WORK ITEM: Please continue the passage on AI's limits and how to read accuracy claims, picking up right after its last sentence.

SELECTED PASSAGE:
· · · · ·
Final legal, tax, and medical judgment. Drafting a question list for your lawyer: excellent use. Acting on unverified AI legal advice: how businesses end up as cautionary tales. (Nothing on this site is legal, financial, or medical advice either — that’s the same principle, applied to us.)
Unreviewed customer-facing commitments. A bot empowered to promise refunds, delivery dates, or compliance positions is signing contracts on your behalf with a probabilistic pen. Courts and regulators have already declined to treat “the AI said it” as a defense.
Numbers that move money. Invoices, payroll, tax filings, quotes. AI can draft and cross-check; a human owns the final digits.
Anything you can’t check and can’t afford. The honest catch-all. If you lack the expertise to verify the output and the stakes are real, the model’s confidence is not a substitute for someone who actually knows.

Failure-shaped habits

The limits above compress into four working habits:

Match verification to stakes, not to vibes. Brainstorms ship unchecked; numbers, names, quotes, and claims get sourced. Decide the tier before reading the output — fluency erodes skepticism after.
Prefer reading over remembering. Paste documents, demand sources, use retrieval-backed tools for facts. Then actually open the sources.
Never use the model to verify itself. “Are you sure?” is theater. Verification is a source, a calculator, a test suite, or a human — something outside the prediction loop.
Keep the human where the cost lives. The pattern across every expensive AI failure of the past three years is the same: output flowed to a customer, a court, or a ledger with nobody in between. The fix costs minutes.

How to read accuracy claims

Vendor pages and headlines will quote numbers at you — “95% accurate,” “passes the bar exam,” “PhD-level reasoning.” Three questions defuse most of them:

Measured on what? Benchmark tasks are clean, self-contained, and public — which means models may have effectively seen them in training. Your invoices, your contracts, and your customers are none of those things. Benchmark-to-desk slippage is the rule, not the exception.
· · · · ·
RECORD EXCERPTS:
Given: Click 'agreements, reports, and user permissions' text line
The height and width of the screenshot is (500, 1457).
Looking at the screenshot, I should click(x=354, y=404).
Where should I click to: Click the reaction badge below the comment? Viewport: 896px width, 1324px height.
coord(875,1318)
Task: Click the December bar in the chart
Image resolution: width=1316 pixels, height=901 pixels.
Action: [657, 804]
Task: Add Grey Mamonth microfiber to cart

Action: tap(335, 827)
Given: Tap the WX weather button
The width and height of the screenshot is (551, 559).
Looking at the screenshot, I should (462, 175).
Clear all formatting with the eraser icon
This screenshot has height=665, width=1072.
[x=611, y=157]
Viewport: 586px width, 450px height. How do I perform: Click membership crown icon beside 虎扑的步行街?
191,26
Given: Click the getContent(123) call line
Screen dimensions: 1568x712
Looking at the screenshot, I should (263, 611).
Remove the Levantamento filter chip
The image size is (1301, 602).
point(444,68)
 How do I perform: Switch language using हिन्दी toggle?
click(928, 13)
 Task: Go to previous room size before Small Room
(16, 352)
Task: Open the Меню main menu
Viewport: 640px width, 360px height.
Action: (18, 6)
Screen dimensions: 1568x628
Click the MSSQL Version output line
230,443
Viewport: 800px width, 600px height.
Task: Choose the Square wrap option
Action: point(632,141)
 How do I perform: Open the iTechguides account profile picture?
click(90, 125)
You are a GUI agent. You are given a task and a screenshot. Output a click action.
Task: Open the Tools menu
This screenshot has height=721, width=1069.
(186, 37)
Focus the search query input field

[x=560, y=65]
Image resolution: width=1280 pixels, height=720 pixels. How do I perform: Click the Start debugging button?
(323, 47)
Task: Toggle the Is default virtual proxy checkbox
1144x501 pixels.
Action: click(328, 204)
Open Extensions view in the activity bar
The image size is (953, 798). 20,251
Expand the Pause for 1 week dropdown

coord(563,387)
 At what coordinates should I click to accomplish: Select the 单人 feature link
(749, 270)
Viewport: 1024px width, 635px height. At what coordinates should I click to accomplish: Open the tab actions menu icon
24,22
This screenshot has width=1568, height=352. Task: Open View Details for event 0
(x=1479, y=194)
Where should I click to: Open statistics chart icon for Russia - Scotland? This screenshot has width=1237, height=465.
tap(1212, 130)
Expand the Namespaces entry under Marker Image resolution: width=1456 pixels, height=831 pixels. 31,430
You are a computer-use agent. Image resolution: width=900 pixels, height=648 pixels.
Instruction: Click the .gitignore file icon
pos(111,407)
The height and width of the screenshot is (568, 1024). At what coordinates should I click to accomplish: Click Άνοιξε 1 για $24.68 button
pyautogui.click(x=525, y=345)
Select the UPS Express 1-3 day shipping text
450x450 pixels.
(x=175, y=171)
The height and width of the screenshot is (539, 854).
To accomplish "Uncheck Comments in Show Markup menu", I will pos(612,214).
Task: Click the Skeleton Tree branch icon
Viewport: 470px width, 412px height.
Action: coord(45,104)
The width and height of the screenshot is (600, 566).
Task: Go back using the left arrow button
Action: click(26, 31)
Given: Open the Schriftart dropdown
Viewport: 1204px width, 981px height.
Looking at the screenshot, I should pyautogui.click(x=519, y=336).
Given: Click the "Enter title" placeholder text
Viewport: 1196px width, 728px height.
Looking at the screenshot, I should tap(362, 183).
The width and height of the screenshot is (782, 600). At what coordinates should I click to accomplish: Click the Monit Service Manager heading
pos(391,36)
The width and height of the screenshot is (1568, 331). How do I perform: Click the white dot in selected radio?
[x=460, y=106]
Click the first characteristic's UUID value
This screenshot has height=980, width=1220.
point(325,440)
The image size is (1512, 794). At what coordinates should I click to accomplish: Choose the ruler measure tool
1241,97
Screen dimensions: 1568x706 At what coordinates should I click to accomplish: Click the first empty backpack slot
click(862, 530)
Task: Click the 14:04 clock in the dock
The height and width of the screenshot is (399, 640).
· · · · ·
ANSWER TO THE EXERCISE:
What does the error rate mean at your volume? “95% accurate” is another way of saying one error every twenty runs. On a workflow you run fifty times a week, that’s daily errors — fine with review in the loop, corrosive without it.
Which way do the errors fall? A tool that errs by flagging too much for human review is safe to adopt; one that errs by confidently completing is not — at the same headline accuracy. The distribution of failures matters more than their count, and vendors rarely volunteer it. Ask, then pilot with your own material and count for yourself — the tool-choosing guide is the procedure.

Why an AI-news site tells you this

Because the honest version is the useful version. Models in 2026 are genuinely capable — this site is drafted with their help, reviewed by a human, every day — and the businesses getting real leverage are precisely the ones that know where the floor creaks. The failure catalog isn’t an argument against the tools. It’s the user manual the marketing leaves out, and when the ground shifts — when a limit on this page genuinely falls — the daily briefings here will report it, with sources.